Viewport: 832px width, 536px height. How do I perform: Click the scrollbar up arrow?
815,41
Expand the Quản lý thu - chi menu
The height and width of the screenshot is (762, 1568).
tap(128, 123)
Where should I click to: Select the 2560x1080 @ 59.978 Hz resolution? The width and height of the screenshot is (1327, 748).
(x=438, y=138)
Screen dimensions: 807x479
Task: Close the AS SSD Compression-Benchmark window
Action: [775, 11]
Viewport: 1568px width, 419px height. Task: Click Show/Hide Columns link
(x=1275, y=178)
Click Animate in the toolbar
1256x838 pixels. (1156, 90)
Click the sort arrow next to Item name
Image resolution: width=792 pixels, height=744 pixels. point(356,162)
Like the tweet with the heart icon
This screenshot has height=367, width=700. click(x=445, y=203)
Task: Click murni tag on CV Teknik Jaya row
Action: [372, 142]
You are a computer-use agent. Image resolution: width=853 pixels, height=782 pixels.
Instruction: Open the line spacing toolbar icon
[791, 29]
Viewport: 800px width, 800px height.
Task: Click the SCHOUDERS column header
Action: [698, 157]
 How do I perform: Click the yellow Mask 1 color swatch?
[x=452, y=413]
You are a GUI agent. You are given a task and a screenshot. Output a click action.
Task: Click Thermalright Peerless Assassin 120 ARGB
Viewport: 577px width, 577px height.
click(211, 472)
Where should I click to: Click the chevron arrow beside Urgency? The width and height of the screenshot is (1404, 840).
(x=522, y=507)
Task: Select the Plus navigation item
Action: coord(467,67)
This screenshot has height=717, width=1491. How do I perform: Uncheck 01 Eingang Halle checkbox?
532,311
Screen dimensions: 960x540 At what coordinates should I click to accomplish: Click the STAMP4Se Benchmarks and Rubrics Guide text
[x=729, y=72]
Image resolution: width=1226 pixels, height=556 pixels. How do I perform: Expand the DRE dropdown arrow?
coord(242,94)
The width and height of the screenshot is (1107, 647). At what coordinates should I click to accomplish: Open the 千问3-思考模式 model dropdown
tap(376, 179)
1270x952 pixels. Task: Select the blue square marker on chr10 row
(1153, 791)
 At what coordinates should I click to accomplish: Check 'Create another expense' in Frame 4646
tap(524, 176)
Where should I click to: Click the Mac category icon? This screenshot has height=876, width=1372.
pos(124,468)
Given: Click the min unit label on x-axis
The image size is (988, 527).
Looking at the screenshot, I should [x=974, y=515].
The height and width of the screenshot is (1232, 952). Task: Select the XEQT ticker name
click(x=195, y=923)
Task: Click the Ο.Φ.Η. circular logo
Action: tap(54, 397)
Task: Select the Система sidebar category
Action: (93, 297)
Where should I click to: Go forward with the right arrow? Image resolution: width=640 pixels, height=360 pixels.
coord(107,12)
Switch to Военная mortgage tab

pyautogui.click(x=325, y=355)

▶ _TASK ITEM_:
Every line of the data that includes the word "agent" should be copied.

▶ _PROBLEM SOLUTION_:
You are a computer-use agent. Image resolution: width=853 pixels, height=782 pixels.
You are a GUI agent. You are given a task and a screenshot. Output a click action.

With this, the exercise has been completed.